AVAILABLE RECORDS>
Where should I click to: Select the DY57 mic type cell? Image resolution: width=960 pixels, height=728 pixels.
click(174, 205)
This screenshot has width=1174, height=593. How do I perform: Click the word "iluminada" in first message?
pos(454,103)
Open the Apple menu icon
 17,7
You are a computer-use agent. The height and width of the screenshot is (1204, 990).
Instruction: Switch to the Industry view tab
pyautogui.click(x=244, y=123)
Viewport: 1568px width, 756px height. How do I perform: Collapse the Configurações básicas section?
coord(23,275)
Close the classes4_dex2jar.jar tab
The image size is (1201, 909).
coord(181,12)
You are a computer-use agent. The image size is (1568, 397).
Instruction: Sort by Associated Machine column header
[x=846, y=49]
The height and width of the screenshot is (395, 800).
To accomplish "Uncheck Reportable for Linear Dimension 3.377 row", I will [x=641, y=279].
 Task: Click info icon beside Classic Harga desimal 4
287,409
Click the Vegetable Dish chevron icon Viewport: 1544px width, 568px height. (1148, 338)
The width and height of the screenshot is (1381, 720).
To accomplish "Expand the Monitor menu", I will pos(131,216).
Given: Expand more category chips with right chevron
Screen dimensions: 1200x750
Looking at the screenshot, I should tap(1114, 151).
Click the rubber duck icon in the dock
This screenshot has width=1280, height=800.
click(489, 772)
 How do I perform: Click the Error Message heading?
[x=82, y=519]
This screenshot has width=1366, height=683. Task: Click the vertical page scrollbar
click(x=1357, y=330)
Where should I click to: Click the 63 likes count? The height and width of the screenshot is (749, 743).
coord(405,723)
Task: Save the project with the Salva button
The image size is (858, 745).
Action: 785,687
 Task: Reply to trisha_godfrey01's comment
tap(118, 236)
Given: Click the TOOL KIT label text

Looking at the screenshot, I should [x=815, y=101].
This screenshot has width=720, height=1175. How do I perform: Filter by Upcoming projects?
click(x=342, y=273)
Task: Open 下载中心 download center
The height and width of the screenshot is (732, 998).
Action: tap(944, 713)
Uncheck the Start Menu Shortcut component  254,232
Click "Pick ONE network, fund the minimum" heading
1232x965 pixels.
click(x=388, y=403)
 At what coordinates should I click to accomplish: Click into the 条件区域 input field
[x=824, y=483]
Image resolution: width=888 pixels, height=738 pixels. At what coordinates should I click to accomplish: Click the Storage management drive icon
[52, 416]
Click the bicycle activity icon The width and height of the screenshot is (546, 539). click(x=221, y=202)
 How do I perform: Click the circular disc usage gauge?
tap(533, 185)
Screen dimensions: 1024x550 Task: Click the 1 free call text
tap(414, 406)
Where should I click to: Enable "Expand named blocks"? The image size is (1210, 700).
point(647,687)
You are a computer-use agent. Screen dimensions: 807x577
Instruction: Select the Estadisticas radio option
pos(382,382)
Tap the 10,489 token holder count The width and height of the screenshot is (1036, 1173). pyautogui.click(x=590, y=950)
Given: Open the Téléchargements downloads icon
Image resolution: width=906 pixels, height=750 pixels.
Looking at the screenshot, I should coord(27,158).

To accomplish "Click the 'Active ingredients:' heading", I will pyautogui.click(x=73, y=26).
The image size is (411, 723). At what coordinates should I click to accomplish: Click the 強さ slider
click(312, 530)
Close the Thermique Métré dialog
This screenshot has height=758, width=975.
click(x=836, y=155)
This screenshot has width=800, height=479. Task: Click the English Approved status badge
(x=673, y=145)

AIM OF THE TASK>
Would you filter the records and copy out each line containing "will"?

ANSWER SPACE>
To accomplish "Uncheck Reportable for Linear Dimension 3.377 row", I will [x=641, y=279].
To accomplish "Expand the Monitor menu", I will pos(131,216).
To accomplish "Click the 'Active ingredients:' heading", I will pyautogui.click(x=73, y=26).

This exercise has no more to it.